#### [What is required]
After finding the line with "Click the highlighted" in the entries below, retype exactly each line from there through the line with "Task: Collapse the selected nodes", including that final line.

#### [Source data]
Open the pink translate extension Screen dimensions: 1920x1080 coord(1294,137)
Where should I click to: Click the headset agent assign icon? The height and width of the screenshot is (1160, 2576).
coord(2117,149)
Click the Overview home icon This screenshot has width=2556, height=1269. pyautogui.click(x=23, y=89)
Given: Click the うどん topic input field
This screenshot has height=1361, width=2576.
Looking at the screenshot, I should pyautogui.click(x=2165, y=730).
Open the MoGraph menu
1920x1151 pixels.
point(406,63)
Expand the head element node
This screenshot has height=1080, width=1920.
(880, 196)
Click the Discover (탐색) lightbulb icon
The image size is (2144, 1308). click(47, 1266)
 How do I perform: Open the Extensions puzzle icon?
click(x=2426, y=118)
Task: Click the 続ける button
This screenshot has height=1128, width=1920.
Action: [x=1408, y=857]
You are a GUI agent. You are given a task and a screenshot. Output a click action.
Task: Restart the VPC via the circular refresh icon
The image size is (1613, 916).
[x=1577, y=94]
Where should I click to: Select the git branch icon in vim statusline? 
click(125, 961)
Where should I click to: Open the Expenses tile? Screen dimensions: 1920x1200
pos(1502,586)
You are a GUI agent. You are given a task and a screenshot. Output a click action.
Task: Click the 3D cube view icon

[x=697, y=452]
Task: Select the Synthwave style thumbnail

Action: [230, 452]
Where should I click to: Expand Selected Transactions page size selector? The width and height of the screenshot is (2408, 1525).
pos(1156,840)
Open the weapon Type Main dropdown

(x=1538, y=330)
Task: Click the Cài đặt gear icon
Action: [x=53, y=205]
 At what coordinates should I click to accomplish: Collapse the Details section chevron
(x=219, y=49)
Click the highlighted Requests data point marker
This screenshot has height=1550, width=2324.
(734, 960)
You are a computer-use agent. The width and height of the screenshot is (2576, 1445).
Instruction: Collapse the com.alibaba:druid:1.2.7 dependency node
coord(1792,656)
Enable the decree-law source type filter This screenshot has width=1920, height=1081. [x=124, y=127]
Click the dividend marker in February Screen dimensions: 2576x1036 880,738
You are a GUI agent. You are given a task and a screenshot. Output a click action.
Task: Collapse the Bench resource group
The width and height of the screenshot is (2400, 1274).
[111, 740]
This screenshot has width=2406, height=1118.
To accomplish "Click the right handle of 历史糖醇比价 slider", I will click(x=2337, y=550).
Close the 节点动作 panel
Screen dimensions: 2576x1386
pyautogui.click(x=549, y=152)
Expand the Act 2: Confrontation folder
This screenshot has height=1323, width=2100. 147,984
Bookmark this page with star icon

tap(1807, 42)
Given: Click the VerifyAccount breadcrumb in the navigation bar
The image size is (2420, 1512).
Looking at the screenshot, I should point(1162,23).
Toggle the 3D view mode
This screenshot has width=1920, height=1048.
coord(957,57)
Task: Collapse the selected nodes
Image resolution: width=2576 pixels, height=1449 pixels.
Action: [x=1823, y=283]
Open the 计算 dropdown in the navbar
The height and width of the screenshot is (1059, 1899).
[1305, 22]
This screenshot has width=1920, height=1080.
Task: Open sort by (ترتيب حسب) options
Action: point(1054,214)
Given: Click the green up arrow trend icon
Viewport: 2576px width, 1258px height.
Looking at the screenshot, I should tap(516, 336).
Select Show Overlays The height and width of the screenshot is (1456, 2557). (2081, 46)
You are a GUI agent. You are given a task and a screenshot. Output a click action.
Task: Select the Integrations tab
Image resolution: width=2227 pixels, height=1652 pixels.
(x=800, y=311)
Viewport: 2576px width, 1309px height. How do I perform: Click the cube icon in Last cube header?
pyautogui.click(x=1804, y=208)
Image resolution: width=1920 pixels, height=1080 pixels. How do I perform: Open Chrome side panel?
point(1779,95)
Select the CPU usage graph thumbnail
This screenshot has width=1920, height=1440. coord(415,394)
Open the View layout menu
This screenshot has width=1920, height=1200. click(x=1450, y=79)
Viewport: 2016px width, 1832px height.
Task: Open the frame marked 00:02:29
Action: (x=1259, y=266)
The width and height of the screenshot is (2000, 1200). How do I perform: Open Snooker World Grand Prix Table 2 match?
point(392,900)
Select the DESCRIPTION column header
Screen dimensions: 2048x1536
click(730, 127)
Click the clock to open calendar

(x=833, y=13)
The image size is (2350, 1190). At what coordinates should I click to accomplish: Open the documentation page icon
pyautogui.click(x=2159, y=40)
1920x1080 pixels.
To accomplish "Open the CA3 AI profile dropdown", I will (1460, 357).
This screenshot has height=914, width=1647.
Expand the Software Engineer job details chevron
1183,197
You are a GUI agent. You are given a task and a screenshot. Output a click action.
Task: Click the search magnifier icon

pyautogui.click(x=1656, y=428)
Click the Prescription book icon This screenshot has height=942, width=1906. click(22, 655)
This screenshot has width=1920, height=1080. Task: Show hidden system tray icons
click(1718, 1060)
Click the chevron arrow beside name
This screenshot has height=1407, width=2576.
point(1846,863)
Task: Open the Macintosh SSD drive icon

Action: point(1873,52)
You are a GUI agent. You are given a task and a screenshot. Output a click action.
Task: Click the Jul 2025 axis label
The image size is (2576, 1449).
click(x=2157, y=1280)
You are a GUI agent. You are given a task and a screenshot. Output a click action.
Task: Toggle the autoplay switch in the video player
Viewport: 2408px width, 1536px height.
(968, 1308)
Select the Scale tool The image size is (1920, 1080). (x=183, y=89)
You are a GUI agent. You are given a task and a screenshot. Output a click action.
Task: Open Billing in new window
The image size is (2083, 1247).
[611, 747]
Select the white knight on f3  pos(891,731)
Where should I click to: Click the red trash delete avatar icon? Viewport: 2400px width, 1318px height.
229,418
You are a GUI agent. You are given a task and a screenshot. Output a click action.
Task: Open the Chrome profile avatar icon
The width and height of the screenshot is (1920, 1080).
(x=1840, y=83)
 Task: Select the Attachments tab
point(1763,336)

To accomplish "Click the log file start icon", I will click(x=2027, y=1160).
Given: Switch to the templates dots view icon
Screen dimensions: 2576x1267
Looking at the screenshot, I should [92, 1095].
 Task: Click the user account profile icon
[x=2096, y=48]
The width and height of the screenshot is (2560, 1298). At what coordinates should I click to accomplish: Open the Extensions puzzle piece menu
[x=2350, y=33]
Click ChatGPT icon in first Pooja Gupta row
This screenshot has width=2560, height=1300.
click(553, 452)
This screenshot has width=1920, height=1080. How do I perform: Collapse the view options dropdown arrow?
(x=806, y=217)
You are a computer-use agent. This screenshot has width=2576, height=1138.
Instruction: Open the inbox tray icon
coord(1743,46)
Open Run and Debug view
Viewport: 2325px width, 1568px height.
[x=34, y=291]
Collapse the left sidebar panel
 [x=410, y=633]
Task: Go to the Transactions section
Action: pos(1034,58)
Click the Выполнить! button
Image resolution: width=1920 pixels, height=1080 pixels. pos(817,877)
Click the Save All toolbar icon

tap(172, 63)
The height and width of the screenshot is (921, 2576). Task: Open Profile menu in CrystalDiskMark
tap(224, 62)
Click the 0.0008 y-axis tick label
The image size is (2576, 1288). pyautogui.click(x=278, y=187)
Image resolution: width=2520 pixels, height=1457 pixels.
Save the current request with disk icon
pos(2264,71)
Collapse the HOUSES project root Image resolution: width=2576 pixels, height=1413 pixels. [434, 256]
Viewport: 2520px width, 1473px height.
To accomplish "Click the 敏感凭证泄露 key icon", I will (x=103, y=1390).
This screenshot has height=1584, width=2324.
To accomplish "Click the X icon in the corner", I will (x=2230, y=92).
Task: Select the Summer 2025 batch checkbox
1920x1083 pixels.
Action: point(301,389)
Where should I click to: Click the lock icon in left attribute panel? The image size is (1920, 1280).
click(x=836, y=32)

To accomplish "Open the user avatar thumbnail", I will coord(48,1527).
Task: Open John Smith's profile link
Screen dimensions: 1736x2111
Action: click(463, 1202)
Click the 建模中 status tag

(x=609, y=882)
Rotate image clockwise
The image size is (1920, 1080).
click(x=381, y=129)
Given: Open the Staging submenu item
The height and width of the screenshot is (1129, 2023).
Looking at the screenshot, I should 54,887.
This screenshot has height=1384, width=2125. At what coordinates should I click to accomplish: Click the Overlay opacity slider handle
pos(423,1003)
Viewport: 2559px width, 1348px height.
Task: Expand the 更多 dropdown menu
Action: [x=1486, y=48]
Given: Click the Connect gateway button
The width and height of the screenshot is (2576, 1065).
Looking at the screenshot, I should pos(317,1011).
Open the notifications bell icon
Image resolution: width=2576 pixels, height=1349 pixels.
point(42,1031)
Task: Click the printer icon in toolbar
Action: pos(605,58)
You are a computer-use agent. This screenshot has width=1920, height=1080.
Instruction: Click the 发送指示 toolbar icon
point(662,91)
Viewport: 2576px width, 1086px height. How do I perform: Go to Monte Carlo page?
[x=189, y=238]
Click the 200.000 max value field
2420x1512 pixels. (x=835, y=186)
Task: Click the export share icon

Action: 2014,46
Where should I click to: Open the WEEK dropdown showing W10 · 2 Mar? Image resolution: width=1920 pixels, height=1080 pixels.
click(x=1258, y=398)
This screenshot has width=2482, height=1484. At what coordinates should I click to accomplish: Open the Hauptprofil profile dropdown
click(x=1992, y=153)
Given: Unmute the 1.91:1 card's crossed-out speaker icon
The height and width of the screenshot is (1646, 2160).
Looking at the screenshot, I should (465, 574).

#### [Answer box]
Click the highlighted Requests data point marker
This screenshot has height=1550, width=2324.
(734, 960)
You are a computer-use agent. The width and height of the screenshot is (2576, 1445).
Instruction: Collapse the com.alibaba:druid:1.2.7 dependency node
coord(1792,656)
Enable the decree-law source type filter This screenshot has width=1920, height=1081. [x=124, y=127]
Click the dividend marker in February Screen dimensions: 2576x1036 880,738
You are a GUI agent. You are given a task and a screenshot. Output a click action.
Task: Collapse the Bench resource group
The width and height of the screenshot is (2400, 1274).
[111, 740]
This screenshot has width=2406, height=1118.
To accomplish "Click the right handle of 历史糖醇比价 slider", I will click(x=2337, y=550).
Close the 节点动作 panel
Screen dimensions: 2576x1386
pyautogui.click(x=549, y=152)
Expand the Act 2: Confrontation folder
This screenshot has height=1323, width=2100. 147,984
Bookmark this page with star icon

tap(1807, 42)
Given: Click the VerifyAccount breadcrumb in the navigation bar
The image size is (2420, 1512).
Looking at the screenshot, I should point(1162,23).
Toggle the 3D view mode
This screenshot has width=1920, height=1048.
coord(957,57)
Task: Collapse the selected nodes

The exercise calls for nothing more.